• Collected data entries:
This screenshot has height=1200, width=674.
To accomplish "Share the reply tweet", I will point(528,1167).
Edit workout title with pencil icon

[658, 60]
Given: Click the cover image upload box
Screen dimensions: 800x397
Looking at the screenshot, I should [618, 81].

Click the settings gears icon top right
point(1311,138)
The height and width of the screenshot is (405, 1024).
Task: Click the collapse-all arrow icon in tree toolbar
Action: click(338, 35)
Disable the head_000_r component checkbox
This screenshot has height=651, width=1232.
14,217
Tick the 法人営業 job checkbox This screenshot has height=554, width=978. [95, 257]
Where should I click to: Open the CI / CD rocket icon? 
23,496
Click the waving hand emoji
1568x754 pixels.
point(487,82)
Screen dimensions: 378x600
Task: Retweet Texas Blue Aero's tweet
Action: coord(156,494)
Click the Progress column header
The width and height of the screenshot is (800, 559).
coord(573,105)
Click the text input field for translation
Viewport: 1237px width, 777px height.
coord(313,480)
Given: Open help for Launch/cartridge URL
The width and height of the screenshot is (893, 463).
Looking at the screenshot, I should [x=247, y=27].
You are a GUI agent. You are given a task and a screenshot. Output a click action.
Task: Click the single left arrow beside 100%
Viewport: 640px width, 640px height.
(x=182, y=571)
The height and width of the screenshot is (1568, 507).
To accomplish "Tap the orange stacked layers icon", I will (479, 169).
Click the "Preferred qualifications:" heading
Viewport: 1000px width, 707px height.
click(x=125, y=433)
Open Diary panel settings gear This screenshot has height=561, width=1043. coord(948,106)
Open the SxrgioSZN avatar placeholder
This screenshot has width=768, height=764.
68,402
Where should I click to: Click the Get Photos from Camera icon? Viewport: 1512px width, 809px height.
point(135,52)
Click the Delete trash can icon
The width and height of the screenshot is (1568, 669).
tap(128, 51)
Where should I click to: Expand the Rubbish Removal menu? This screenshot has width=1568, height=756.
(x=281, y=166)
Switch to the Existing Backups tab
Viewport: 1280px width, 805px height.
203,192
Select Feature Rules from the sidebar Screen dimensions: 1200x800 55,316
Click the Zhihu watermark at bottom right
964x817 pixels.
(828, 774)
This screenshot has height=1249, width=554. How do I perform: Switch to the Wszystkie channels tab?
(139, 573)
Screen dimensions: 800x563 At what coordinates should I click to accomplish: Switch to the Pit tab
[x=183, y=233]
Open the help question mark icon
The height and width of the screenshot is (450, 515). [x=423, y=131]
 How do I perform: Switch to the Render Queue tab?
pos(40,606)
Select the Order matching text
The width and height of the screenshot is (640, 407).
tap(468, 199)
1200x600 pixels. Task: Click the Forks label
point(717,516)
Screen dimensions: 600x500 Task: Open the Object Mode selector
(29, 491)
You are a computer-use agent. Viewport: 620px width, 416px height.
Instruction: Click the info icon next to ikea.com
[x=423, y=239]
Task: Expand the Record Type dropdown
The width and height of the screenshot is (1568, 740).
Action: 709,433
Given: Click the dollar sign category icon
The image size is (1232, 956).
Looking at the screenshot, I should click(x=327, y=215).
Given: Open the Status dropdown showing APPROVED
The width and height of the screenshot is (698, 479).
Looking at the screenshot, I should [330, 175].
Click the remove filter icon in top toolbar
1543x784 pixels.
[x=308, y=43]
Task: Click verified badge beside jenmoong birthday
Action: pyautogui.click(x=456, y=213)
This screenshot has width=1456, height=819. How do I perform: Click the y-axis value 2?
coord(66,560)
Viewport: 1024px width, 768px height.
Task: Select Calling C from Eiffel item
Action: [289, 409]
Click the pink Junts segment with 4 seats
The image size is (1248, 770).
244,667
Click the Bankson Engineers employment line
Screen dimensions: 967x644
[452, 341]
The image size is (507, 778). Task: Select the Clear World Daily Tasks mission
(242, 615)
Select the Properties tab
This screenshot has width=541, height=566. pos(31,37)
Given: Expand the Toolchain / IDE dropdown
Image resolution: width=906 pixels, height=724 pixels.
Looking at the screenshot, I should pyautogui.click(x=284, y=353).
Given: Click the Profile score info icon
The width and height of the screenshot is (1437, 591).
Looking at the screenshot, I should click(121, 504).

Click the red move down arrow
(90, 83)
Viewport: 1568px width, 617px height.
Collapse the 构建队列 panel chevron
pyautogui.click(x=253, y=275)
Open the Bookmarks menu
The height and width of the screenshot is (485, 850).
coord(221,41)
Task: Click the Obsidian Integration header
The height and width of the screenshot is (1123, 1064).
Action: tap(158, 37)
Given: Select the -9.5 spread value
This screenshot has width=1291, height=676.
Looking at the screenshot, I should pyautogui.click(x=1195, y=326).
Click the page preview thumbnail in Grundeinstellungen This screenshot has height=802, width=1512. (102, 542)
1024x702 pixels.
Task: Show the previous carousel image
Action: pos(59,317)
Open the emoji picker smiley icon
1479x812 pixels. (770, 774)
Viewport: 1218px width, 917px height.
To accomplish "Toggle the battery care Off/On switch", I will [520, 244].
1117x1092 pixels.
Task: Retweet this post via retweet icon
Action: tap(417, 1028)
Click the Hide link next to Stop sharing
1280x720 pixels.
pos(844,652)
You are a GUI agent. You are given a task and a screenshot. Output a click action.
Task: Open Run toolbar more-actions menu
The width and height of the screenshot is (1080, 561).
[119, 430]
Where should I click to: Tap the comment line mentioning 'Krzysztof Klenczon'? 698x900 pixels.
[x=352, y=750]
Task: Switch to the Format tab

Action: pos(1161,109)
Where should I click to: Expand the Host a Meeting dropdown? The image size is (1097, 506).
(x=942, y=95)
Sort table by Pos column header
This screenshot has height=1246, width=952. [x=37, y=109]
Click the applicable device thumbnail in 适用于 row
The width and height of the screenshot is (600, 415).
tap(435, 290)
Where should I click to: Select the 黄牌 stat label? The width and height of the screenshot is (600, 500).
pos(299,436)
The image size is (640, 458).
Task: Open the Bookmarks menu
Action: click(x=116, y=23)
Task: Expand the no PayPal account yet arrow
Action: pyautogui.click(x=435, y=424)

• What you should do:
After reading the lines above, reproduce them all exactly.

• Solution to the exercise:
This screenshot has height=1200, width=674.
To accomplish "Share the reply tweet", I will point(528,1167).
Edit workout title with pencil icon

[658, 60]
Given: Click the cover image upload box
Screen dimensions: 800x397
Looking at the screenshot, I should [618, 81].

Click the settings gears icon top right
point(1311,138)
The height and width of the screenshot is (405, 1024).
Task: Click the collapse-all arrow icon in tree toolbar
Action: click(338, 35)
Disable the head_000_r component checkbox
This screenshot has height=651, width=1232.
14,217
Tick the 法人営業 job checkbox This screenshot has height=554, width=978. [95, 257]
Where should I click to: Open the CI / CD rocket icon? 
23,496
Click the waving hand emoji
1568x754 pixels.
point(487,82)
Screen dimensions: 378x600
Task: Retweet Texas Blue Aero's tweet
Action: coord(156,494)
Click the Progress column header
The width and height of the screenshot is (800, 559).
coord(573,105)
Click the text input field for translation
Viewport: 1237px width, 777px height.
coord(313,480)
Given: Open help for Launch/cartridge URL
The width and height of the screenshot is (893, 463).
Looking at the screenshot, I should [x=247, y=27].
You are a GUI agent. You are given a task and a screenshot. Output a click action.
Task: Click the single left arrow beside 100%
Viewport: 640px width, 640px height.
(x=182, y=571)
The height and width of the screenshot is (1568, 507).
To accomplish "Tap the orange stacked layers icon", I will (479, 169).
Click the "Preferred qualifications:" heading
Viewport: 1000px width, 707px height.
click(x=125, y=433)
Open Diary panel settings gear This screenshot has height=561, width=1043. coord(948,106)
Open the SxrgioSZN avatar placeholder
This screenshot has width=768, height=764.
68,402
Where should I click to: Click the Get Photos from Camera icon? Viewport: 1512px width, 809px height.
point(135,52)
Click the Delete trash can icon
The width and height of the screenshot is (1568, 669).
tap(128, 51)
Where should I click to: Expand the Rubbish Removal menu? This screenshot has width=1568, height=756.
(x=281, y=166)
Switch to the Existing Backups tab
Viewport: 1280px width, 805px height.
203,192
Select Feature Rules from the sidebar Screen dimensions: 1200x800 55,316
Click the Zhihu watermark at bottom right
964x817 pixels.
(828, 774)
This screenshot has height=1249, width=554. How do I perform: Switch to the Wszystkie channels tab?
(139, 573)
Screen dimensions: 800x563 At what coordinates should I click to accomplish: Switch to the Pit tab
[x=183, y=233]
Open the help question mark icon
The height and width of the screenshot is (450, 515). [x=423, y=131]
 How do I perform: Switch to the Render Queue tab?
pos(40,606)
Select the Order matching text
The width and height of the screenshot is (640, 407).
tap(468, 199)
1200x600 pixels. Task: Click the Forks label
point(717,516)
Screen dimensions: 600x500 Task: Open the Object Mode selector
(29, 491)
You are a computer-use agent. Viewport: 620px width, 416px height.
Instruction: Click the info icon next to ikea.com
[x=423, y=239]
Task: Expand the Record Type dropdown
The width and height of the screenshot is (1568, 740).
Action: 709,433
Given: Click the dollar sign category icon
The image size is (1232, 956).
Looking at the screenshot, I should click(x=327, y=215).
Given: Open the Status dropdown showing APPROVED
The width and height of the screenshot is (698, 479).
Looking at the screenshot, I should [330, 175].
Click the remove filter icon in top toolbar
1543x784 pixels.
[x=308, y=43]
Task: Click verified badge beside jenmoong birthday
Action: pyautogui.click(x=456, y=213)
This screenshot has width=1456, height=819. How do I perform: Click the y-axis value 2?
coord(66,560)
Viewport: 1024px width, 768px height.
Task: Select Calling C from Eiffel item
Action: [289, 409]
Click the pink Junts segment with 4 seats
The image size is (1248, 770).
244,667
Click the Bankson Engineers employment line
Screen dimensions: 967x644
[452, 341]
The image size is (507, 778). Task: Select the Clear World Daily Tasks mission
(242, 615)
Select the Properties tab
This screenshot has width=541, height=566. pos(31,37)
Given: Expand the Toolchain / IDE dropdown
Image resolution: width=906 pixels, height=724 pixels.
Looking at the screenshot, I should pyautogui.click(x=284, y=353).
Given: Click the Profile score info icon
The width and height of the screenshot is (1437, 591).
Looking at the screenshot, I should click(121, 504).

Click the red move down arrow
(90, 83)
Viewport: 1568px width, 617px height.
Collapse the 构建队列 panel chevron
pyautogui.click(x=253, y=275)
Open the Bookmarks menu
The height and width of the screenshot is (485, 850).
coord(221,41)
Task: Click the Obsidian Integration header
The height and width of the screenshot is (1123, 1064).
Action: tap(158, 37)
Given: Select the -9.5 spread value
This screenshot has width=1291, height=676.
Looking at the screenshot, I should pyautogui.click(x=1195, y=326).
Click the page preview thumbnail in Grundeinstellungen This screenshot has height=802, width=1512. (102, 542)
1024x702 pixels.
Task: Show the previous carousel image
Action: pos(59,317)
Open the emoji picker smiley icon
1479x812 pixels. (770, 774)
Viewport: 1218px width, 917px height.
To accomplish "Toggle the battery care Off/On switch", I will [520, 244].
1117x1092 pixels.
Task: Retweet this post via retweet icon
Action: tap(417, 1028)
Click the Hide link next to Stop sharing
1280x720 pixels.
pos(844,652)
You are a GUI agent. You are given a task and a screenshot. Output a click action.
Task: Open Run toolbar more-actions menu
The width and height of the screenshot is (1080, 561).
[119, 430]
Where should I click to: Tap the comment line mentioning 'Krzysztof Klenczon'? 698x900 pixels.
[x=352, y=750]
Task: Switch to the Format tab

Action: pos(1161,109)
Where should I click to: Expand the Host a Meeting dropdown? The image size is (1097, 506).
(x=942, y=95)
Sort table by Pos column header
This screenshot has height=1246, width=952. [x=37, y=109]
Click the applicable device thumbnail in 适用于 row
The width and height of the screenshot is (600, 415).
tap(435, 290)
Where should I click to: Select the 黄牌 stat label? The width and height of the screenshot is (600, 500).
pos(299,436)
The image size is (640, 458).
Task: Open the Bookmarks menu
Action: click(x=116, y=23)
Task: Expand the no PayPal account yet arrow
Action: pyautogui.click(x=435, y=424)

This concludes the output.